Stored data:
====================

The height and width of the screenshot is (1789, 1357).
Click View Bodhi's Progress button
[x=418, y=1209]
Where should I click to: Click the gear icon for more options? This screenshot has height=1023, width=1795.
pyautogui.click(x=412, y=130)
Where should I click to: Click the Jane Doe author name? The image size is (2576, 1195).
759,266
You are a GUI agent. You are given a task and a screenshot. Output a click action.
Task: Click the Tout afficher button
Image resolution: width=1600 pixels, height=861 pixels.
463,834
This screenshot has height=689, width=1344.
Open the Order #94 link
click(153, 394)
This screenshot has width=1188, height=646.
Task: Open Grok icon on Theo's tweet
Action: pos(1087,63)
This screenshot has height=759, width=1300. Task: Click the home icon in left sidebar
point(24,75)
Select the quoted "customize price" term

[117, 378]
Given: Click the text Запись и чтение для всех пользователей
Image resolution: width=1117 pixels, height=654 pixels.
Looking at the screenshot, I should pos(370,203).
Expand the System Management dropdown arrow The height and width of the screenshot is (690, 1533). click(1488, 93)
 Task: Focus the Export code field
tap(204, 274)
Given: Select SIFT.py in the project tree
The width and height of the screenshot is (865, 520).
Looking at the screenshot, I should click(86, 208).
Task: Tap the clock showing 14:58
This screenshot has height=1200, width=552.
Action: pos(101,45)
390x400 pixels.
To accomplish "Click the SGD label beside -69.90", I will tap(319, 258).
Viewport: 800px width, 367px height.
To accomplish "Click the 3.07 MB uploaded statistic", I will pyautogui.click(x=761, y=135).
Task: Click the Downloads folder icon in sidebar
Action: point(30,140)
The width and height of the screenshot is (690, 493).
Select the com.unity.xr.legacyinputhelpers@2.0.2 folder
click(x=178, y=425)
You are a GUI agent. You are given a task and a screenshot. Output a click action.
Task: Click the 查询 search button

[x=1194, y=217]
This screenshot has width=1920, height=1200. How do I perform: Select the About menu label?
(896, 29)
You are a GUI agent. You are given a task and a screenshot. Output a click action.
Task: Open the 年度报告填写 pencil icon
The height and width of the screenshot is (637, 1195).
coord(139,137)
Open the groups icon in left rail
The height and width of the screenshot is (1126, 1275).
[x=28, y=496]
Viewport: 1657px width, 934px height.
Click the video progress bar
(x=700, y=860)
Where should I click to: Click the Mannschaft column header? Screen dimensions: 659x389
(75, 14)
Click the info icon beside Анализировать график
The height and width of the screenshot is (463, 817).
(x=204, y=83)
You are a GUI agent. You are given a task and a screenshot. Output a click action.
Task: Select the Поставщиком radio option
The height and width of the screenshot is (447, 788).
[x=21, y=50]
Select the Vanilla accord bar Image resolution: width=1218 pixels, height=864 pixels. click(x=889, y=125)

====================

Required work: Search the records above for the word "Viewport", then say how many lines contain it. Give the number alone.

Output below: 2